● **WORK TO COMPLETE**: Take the entries that follow and return only the lines from the one with "Select the Move transform tool" through the final line, leaving every picture behind.

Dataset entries
--- START ---
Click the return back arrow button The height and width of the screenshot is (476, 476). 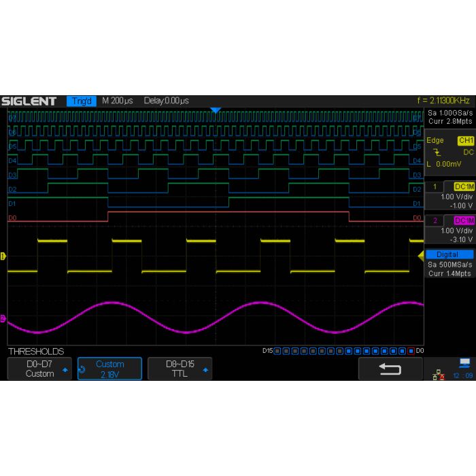(390, 369)
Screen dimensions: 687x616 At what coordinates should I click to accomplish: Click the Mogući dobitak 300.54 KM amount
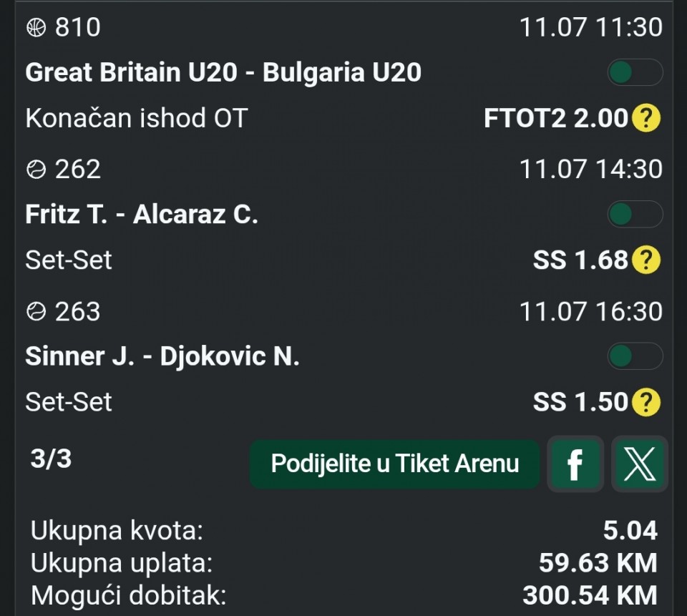(x=590, y=595)
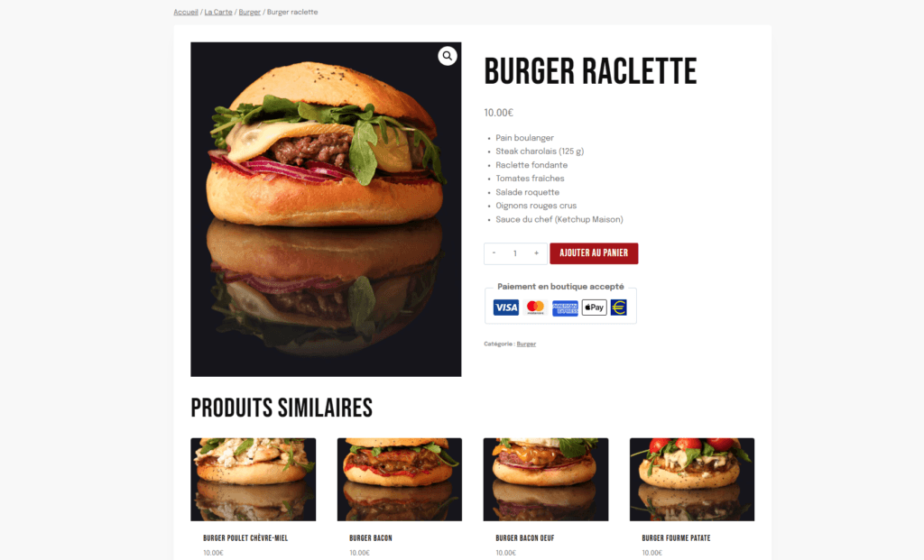Open Burger Bacon product thumbnail
This screenshot has height=560, width=924.
pyautogui.click(x=400, y=480)
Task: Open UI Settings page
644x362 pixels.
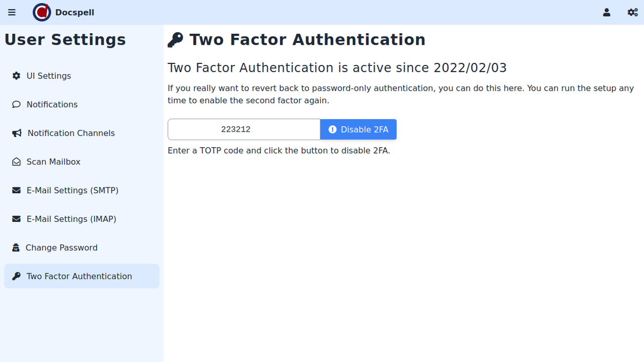Action: point(49,76)
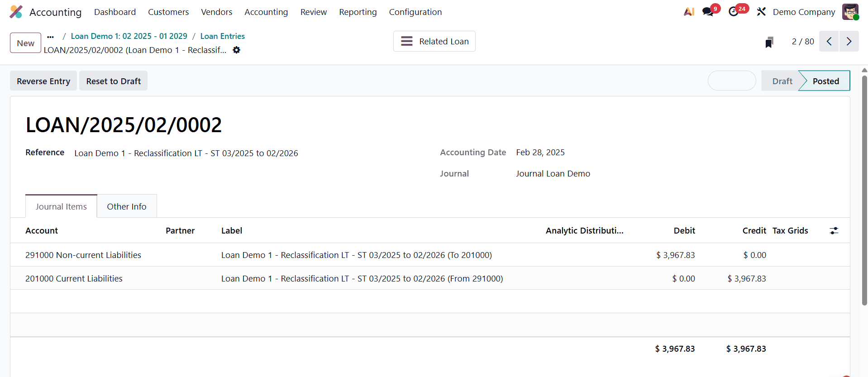868x377 pixels.
Task: Expand the breadcrumb ellipsis menu
Action: pos(51,37)
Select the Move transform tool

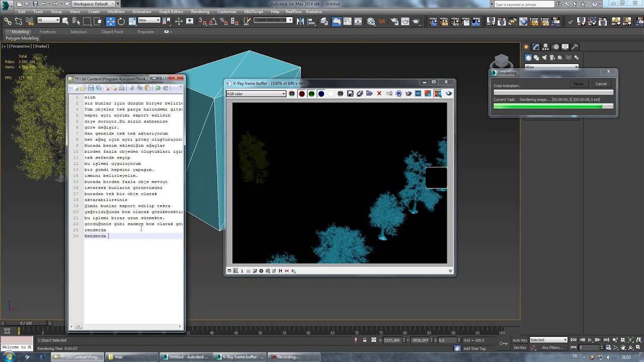110,21
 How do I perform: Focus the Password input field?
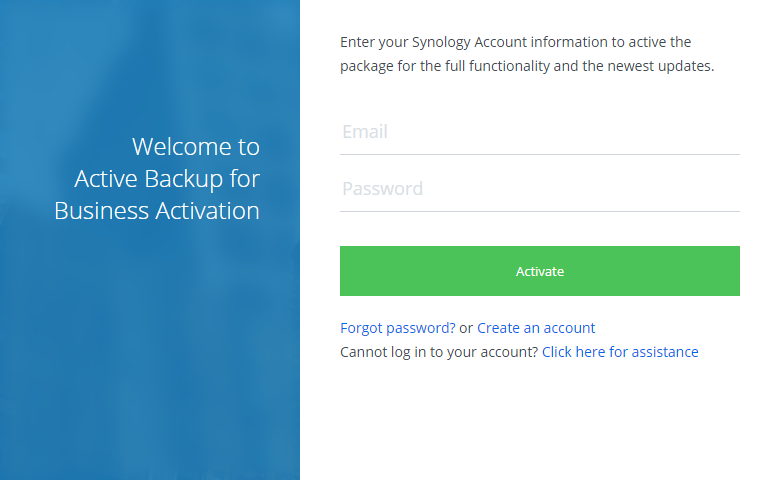coord(539,189)
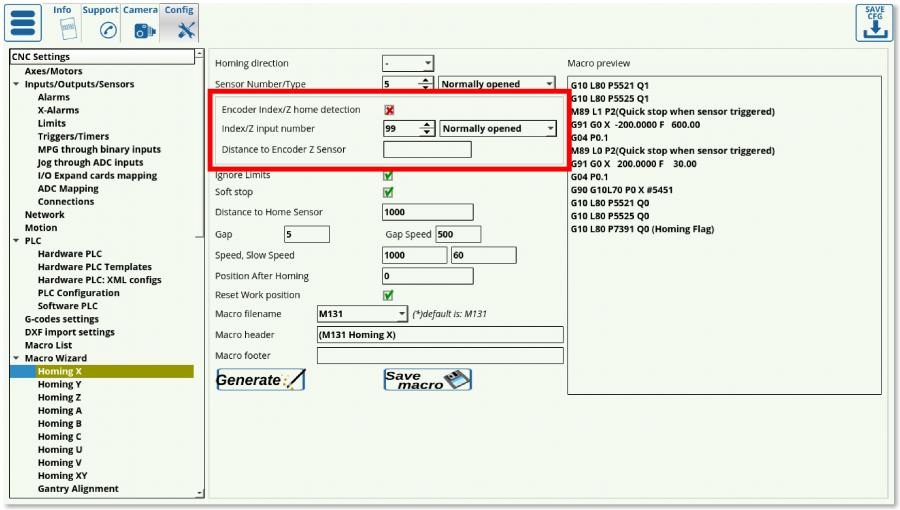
--- END ---
● **SOLVED PROBLEM**:
Select the Move transform tool

110,21
 How do I perform: Focus the Password input field?
coord(539,189)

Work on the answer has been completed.